A photon is the basic quantum, or unit, of light or other electromagnetic radiant energy, when considered as a discrete particle. The baryon is any subatomic particle whose weight is equal to or greater than that of a proton. This photon-to-baryon ratio is crucial. If it were much higher than it is, stars and galaxies could not hold together through gravitational attraction.

THE ANTHROPIC PRINCIPLE IN THE UNIVERSE

Many other relations, distances, and factors are crucial to life as we know it.

Scientists recognize that there is a strong quality running through nature all about us, that enables life to exist on our planet. This is called the "anthropic principle." It appears that water, atmosphere, chemicals—were all perfectly designed for living things to exist, and, in special sense, for mankind to exist.

This is quite obvious to any thinking individual who is willing, without prejudice, to consider the things of nature in our world and outside of it.

There are many other examples that could be cited in nature which require the most delicate of balancings in order for the stars, planets, life, and mankind to exist.

The Universe must have those properties which allow life to develop within it at some stage in its history

 

Before concluding this section, we will consider but one more: the distance that the moon is from the earth. If it were much closer, it would crash into our planet, if much farther away, it would move off into space.

If it were much closer, the tides that the moon causes on the earth would become dangerously larger. Ocean waves would sweep across low-lying sections of the continents. Resultant friction would heat the oceans, destroying the delicate thermal balance needed for life on earth.

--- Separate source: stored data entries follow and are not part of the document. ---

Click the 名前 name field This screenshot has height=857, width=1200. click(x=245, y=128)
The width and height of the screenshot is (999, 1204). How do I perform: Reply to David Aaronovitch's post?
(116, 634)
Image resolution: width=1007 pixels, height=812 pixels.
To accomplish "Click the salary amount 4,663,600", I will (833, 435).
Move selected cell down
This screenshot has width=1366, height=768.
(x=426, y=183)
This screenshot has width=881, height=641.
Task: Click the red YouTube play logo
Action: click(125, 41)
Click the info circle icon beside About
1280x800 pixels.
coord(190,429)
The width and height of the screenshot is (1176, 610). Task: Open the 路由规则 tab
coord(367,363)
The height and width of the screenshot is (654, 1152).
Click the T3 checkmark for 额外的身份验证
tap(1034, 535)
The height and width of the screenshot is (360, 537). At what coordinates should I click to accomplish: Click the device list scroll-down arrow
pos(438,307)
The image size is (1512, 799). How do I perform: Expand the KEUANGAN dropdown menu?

A more distant moon would reduce tidal action, making the oceans more sluggish. Stagnant water would endanger marine life, yet it is that very marine life that produces the oxygen that we breath. (We receive more of our oxygen from ocean plants than from land plants.) Why is the moon so exactly positioned in the sky overhead? Who placed it there? It surely did not rush by like a speeding train, then decide to pause, and carefully enter that balanced orbit.